— Я бываю в университетских кампусах за рубежом, в Америке и в Европе, — сказал он, — и свидетельствую: книга Оме встречена с большим интересом, она активно используется для делегитимизации существования нашего государства, у нее есть шансы стать новым «Майн кампф».
Встал впереди нас из второго ряда и выступил с места невысокий господин с круглым животиком и естественного происхождения тонзурой на довольно широком темени. Он предложил собственное определение еврейского народа.
— Евреи, — сказал он, — это те конкретные люди, которые по собственному желанию или волею обстоятельств несут на своих плечах нарратив от Авраама до Холокоста.

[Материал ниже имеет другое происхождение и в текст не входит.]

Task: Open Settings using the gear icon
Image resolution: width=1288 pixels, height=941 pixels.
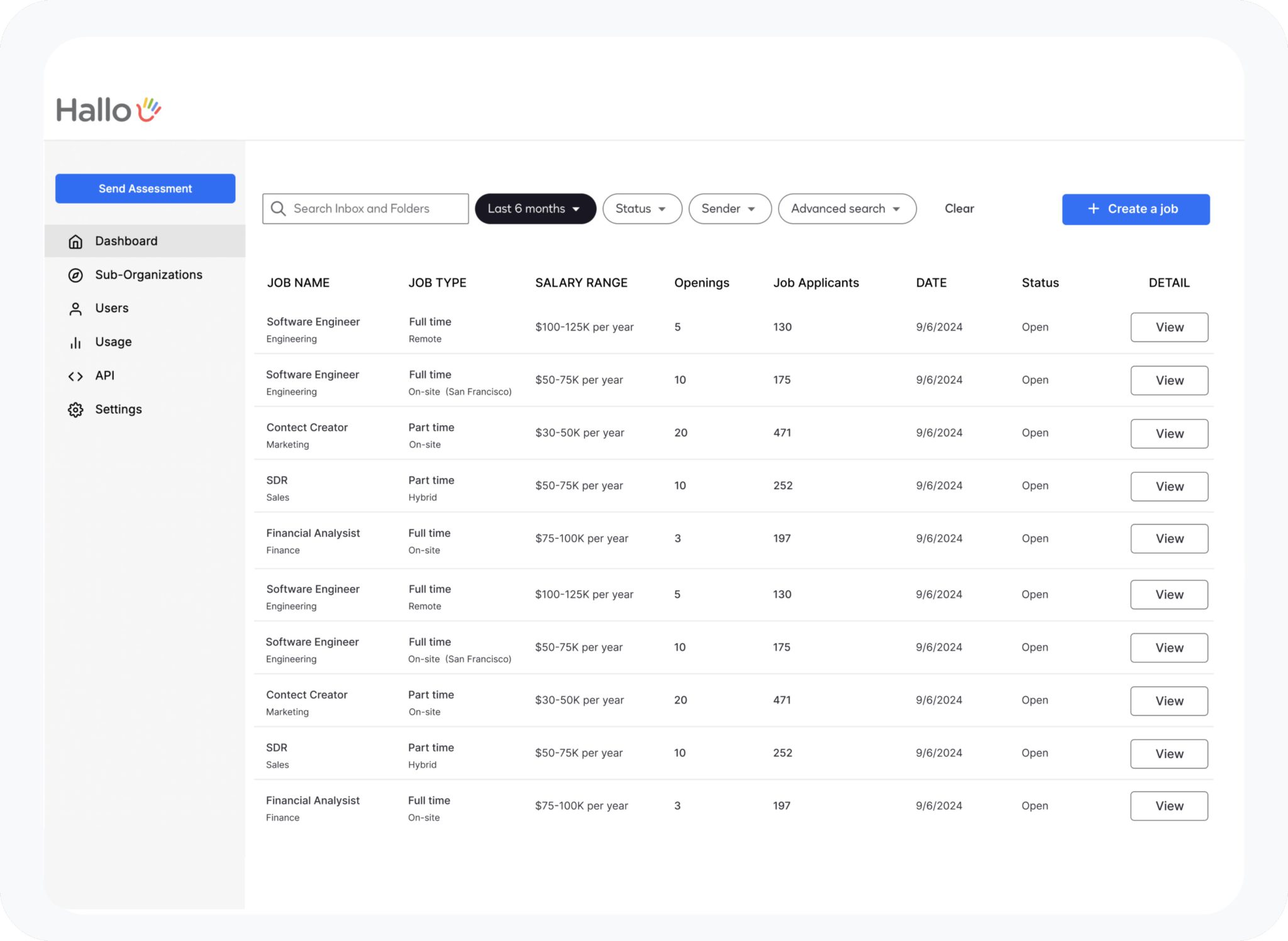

— Этот народ, — продолжил он, то ли намеренно пренебрегая четкостью в построении предложения, то ли претендуя на образность изложения, — ныне разделяется на две части: на Вуди Аллена и Шестидневную войну, а та половина нарратива, которая — Шестидневная война, намертво связана с этой землей.
— Он ошибается? — поинтересовалась моим мнением Эмма, но я к этому времени уже потерял интерес к происходящему, слишком близка была она от меня.
— А ты?
Эмма вздрогнула, она сразу осознала, что я думаю не об Оме и его книге. Мучительное чувство. Сладостное. Как мгновенно она понимает меня! Как мы близки! Конечно, — он прав, моя Эмма! Понесем вместе все, что пожелаешь! Авраама, еврейский нарратив, Вуди Аллена, Шестидневную войну!
— Зачем ты? — впервые вижу Эмму растерянной. Мне кажется, руки ее дрожат.
— Что же касается самого произведения, — господин с не имеющей отношения к религии тонзурой кивнул в сторону лежавшего на столе президиума экземпляра «Подброшенных ублюдков», — то книга эта политически ангажирована до смешного и у нее чрезвычайно броское название. Вы без труда можете составить большой перечень книг такого рода. Знаете ли вы, что знаменитый литературный труд господина Шикльгрубера, был первоначально озаглавлен им «Четыре с половиной года борьбы против лжи, глупости и трусости»? Не слишком удачное название для бестселлера, правда? Потому издатель сократил его до «Моя борьба».
— Между прочим, — выступавший господин как-то очень по-ленински усмехнулся и потер руки, — обратите внимание, как не поскупился оформитель обложки на желтый оттенок в ее цветовой гамме.
Господин был очень доволен собой. Но и это оказалось еще не все — не будь на нем простая футболка, а хотя бы рубашка, он, пожалуй, заложил бы ладошку между двумя соседними пуговицами на груди, ощутив пальцами негустой седеющий подшерсток, сбегающий вниз от видимого кустика, выбившегося над овалом его футболки.
— Одно обстоятельство, вытекающее из данного произведения, показалось мне особенно любопытным, — произнес он, всем своим видом готовя аудиторию к тому, что он собирался сейчас сказать и, наконец, выложил как козырную карту. — Ведь если, по автору, мы — лишь потомки хазар, а палестинцы являются наиболее вероятными потомками древних евреев, то обвинение в распятии Иисуса ложится на них, а не на наших предков.
— Вот, значит, зачем нам подбросили Оме и его книгу, — это отозвался энергичный татарин из третьего ряда, пока другие хихикали.
Из кулака приподнятой руки татарина миниатюрной ущербной луной выглянуло круглое сухое печенье. Становилось душно, несмотря на то, что оба кондиционера работали. Дама с балтийским акцентом открыла дверь на балкон, был уже вечер, снаружи повеяло прохладой и свежестью. От духоты, от произносимых речей, от близости Эммы, от присутствия и поведения Наполеона на меня накатило легкое беззаботное чувство свободы, безнаказанности, безответственности, безумия, и я теперь изо всех сил старался заразить им Эмму. Я откинулся на спинку пластмассового кресла. Мне видно было только ее плечо, выступившее из рукава легкого платья и ухо, открытое убранными наверх волосами. На плече — несколько веснушек. Я сосчитал — пять. Я пересчитывал веснушки под удары в висках. Удар — раз, удар — два, удар — три, удар — четыре, удар — пять. «Эмма!» На каждый счет «пять» я произношу ее имя. Я шепчу его так тихо, чтобы она не была уверена. Словно против ветра, будто в полете со снежной горки на санках. Словно шуточка. Доктор немного испортил конец истории. Зачем неубедительное раскаяние? У каждого доктора — свое персональное кладбище пациентов, у каждого писателя — испорченных рассказов, у каждого любящего — умерших чувств. Мое чувство — живо.
Пока я до звона в ушах был погружен в свою игру с Эммой, я пропустил, как последний оратор вдрызг поссорился с Оме.